Extrait:
Interview. Cabu : « Je suis un journaliste qui dessine »


Document. Au regard des événements tragiques du 7 janvier 2015, l’attentat contre l’hebdomadaire Charlie Hebdo, nous reproduisons l’entretien que Cabu avait accordé à David Alliot en 2010.

 

Depuis près d’un demi-siècle, les dessins de Jean Cabut sont familiers du grand public. Le Grand Duduche, l’adjudant Kronenbourg et « mon Beauf » sont désormais des classiques. Mais si les dessins de Cabu sont appréciés des nombreux lecteurs d’hebdomadaires satiriques, leur auteur reste d’une discrétion de violette. À l’occasion de la publication aux Arènes du monumental et magnifique Tout Cabu, le plus célèbre des caricaturistes français accepte de lever le voile sur une carrière qui l’a amené d’Hara-Kiri à Charlie Hebdo en passant par Pilote, « Récré A2 » et Le Canard Enchaîné. Conversation à bâtons rompus avec un jeune homme de 72 ans…

 

 

Cher Cabu, si j’en crois votre biographie, cela fait soixante ans que vous dessinez ?

Plus que ça ! [rires] En fait, j’ai dessiné très tôt. Mais au début, j’étais plutôt dans la reproduction que dans la création. Je recopiais les dessins de Dubout que j’admirais.

 

Et à 10 ans, vous gagnez votre premier concours de dessin !

J’ai gagné le premier prix d’un concours de dessin organisé par Cœurs vaillants, un magazine scout qui publiait aussi Les Aventures de Tintin. Le premier prix (un vélo) m’a été remis lors de la fête des « cœurs vaillants », au Vélodrome d’Hiver, par Mgr Feltin, qui s’était compromis pendant l’Occupation… Ça commençait bien ! [rires]

 

Et ensuite ?

À 15 ans, j’ai publié mes premiers dessins dans L’Union de Reims, le grand journal de ma région. J’avais trois dessins à faire par semaine. Je suivais le Conseil municipal de Châlons-sur-Marne et je dessinais pendant les délibérations. C’est là que j’ai appris mon métier.

 

C’étaient vos années de formation…

Oui, parce que Châlons-sur-Marne avait la particularité d’être une reproduction de la société française en miniature. À Châlons-sur-Marne, il y avait une préfecture, une caserne, un évêché… Tous les éléments qui structuraient la société française de l’époque. Je considère que j’ai eu de la chance de naître dans une ville de province. J’ai d’abord pu dessiner la vie politique locale avant de dessiner la vie politique nationale.

 

Cela devait être curieux de voir un jeune homme qui dessinait au Conseil municipal…

Pas tant que ça. À l’époque, j’exposais aussi mes dessins au salon de coiffure près de chez moi. Les clients étaient habitués. Ils aimaient bien. Aussi, quand j’allais au Conseil municipal, on me laissait faire. Cela dit, mes dessins de l’époque étaient gentils. J’étais plus proche des dessins de Peynet que de mes caricatures actuelles…

 

Est-ce à Châlons qu’est né le « Beauf » ?

Série de tâches:
• A. Relevez les titres que le chapeau de l'entretien avec Cabu présente comme les étapes de sa carrière, dans leur ordre d'apparition.
• B. Poursuivez l'entretien avec Cabu à partir de la dernière question posée.

Données fournies:
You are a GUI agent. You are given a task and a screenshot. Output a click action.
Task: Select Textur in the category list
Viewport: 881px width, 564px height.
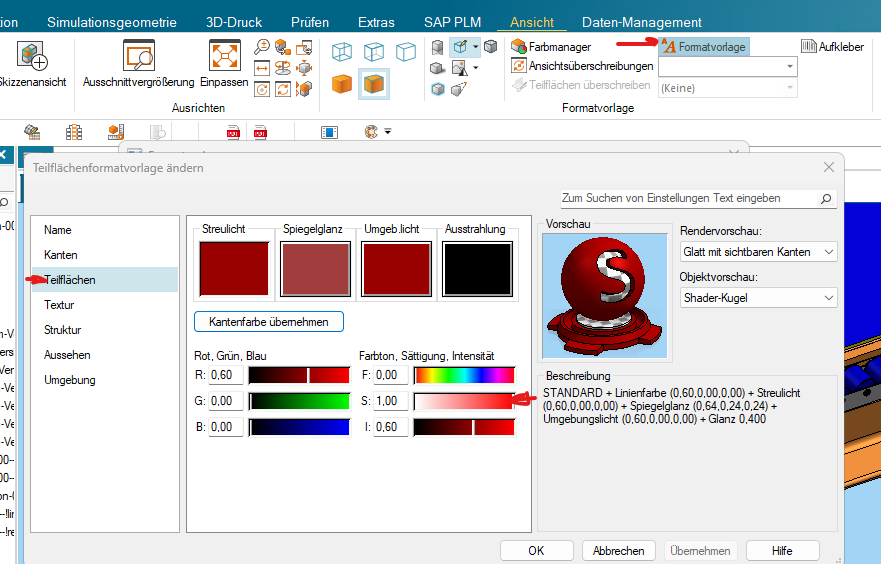[x=59, y=305]
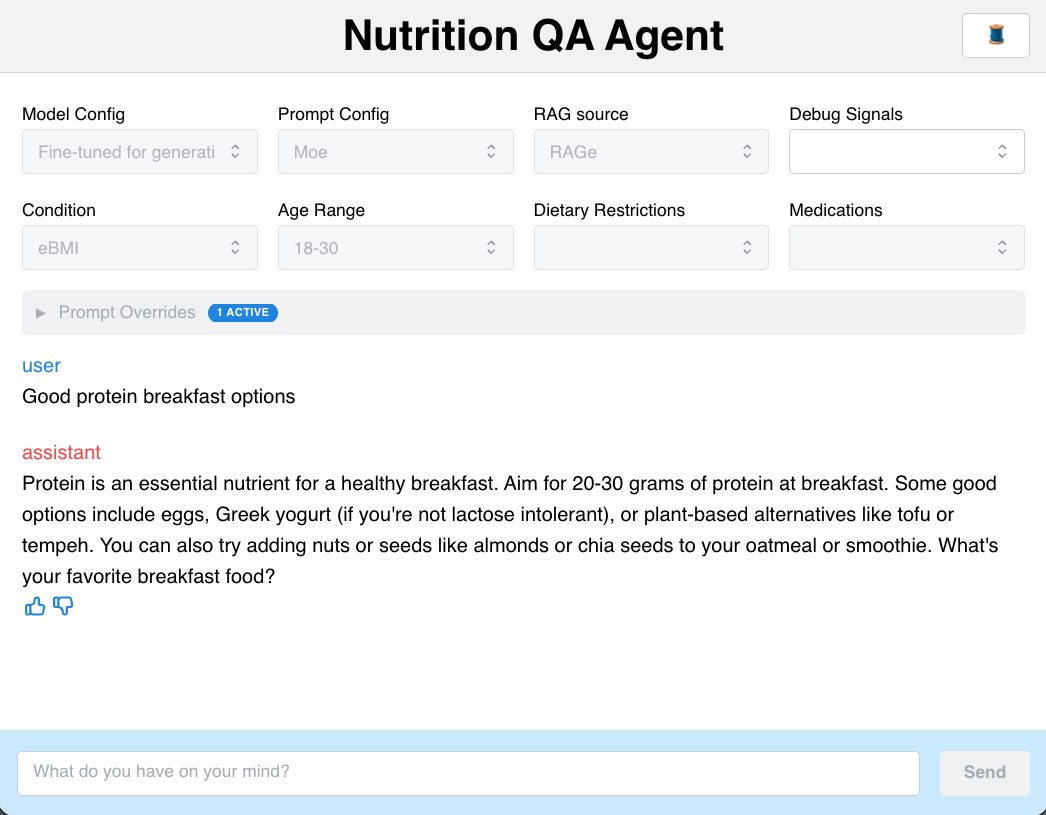Expand the Prompt Overrides disclosure triangle
Screen dimensions: 1046x815
click(41, 313)
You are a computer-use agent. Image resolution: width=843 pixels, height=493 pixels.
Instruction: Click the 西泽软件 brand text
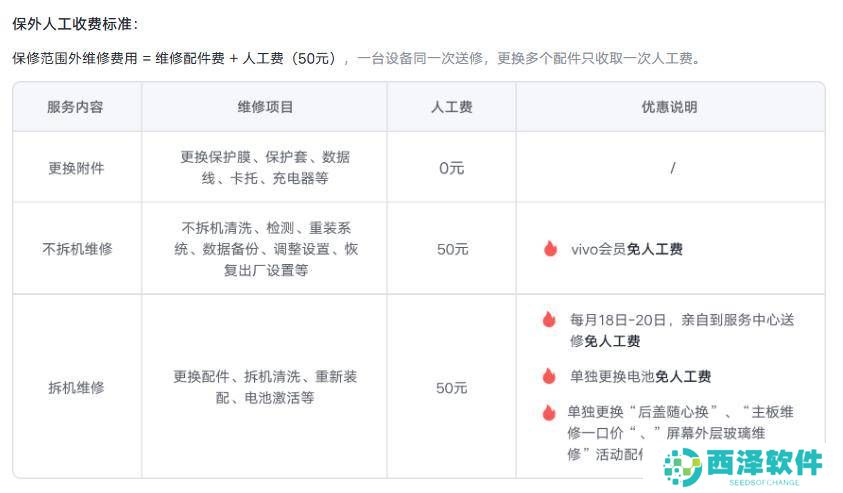pos(764,462)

Résultats dans l'ordre:
• A. Hara-Kiri, Charlie Hebdo, Pilote, « Récré A2 », Le Canard Enchaîné

• B.
Oui, c’était le patron du Café du Marché à Châlons-sur-Marne. Bien des années plus tard, je suis retourné le voir, mais il était décédé. J’en ai parlé avec son fils, qui ne savait pas que son paternel avait servi de modèle pour ce personnage.

 

Il paraît qu’à l’école, vous étiez un élève… dissipé…

Oui ! [rires] À l’époque, je ne m’intéressais qu’au dessin. Ça me passionnait. Et au lycée, je faisais plein d’autres choses qui n’avaient rien à voir avec les cours… Alors forcément, les résultats s’en ressentaient. Mon père était ingénieur, et il me disait souvent : « Ça se saurait si l’on pouvait gagner sa vie à gribouiller des dessins. » Il voulait un métier « sérieux » pour moi. Mais quand j’ai redoublé ma seconde, il a bien vu que les études, ce n’était pas mon truc.

 

Et vous arrivez à Paris !

À 18 ans, j’arrive à Paris pour suivre les cours à l’école Estienne. J’étais en apprentissage chez un patron, et deux jours par semaine, je suivais les cours de « dessin publicitaire » de cette école. C’est là que j’ai appris les bases de la maquette, de la mise en pages, les couleurs, le dessin de la lettre… Pour moi, ça a été fondamental, surtout le dessin de la lettre. Je considère que l’écriture, c’est aussi du dessin.

 

Et en parallèle, vous suivez des cours plus classiques.

J’allais à l’académie Julliand pour suivre les cours classiques de dessin académique. C’est très important de connaître les bases du dessin, même pour faire des caricatures.

 

C’est à cette époque que vous découvrez le jazz…

Je ne connaissais personne à Paris, j’habitais dans une chambre de bonne. Je sortais le soir après le travail. En février 1956, je découvre les Harlem Globe Trotters au Vélodrome d’Hiver. Il y avait des entractes avec des chanteurs de jazz comme Cab Calloway. Je trouvais ça formidable. Par la suite, j’ai vu les concerts des plus grands comme Duke Ellington, Count Basie… Mais ce que je préfère dans le jazz, c’est le swing. Duke Ellington disait : « S’il n’y a pas de swing, il n’y a pas de jazz. » J’aime cette énergie, cette rythmique à quatre temps, plus confortable que celle du rock, qui est n’est que binaire… [rires]

 

Les études terminées, c’est le service militaire en Algérie.

Je dis souvent que c’est en Algérie que j’ai fait mon instruction civique… Avant mon service militaire, j’étais un peu naïf, et pas vraiment politisé. Pour moi, il était évident que chaque jeune devait faire son service militaire. Pour vous dire, je ne savais même pas ce qu’était un objecteur de conscience… En Algérie j’ai compris beaucoup de choses ! J’y suis resté vingt-sept mois.

 

Avez-vous participé aux combats ?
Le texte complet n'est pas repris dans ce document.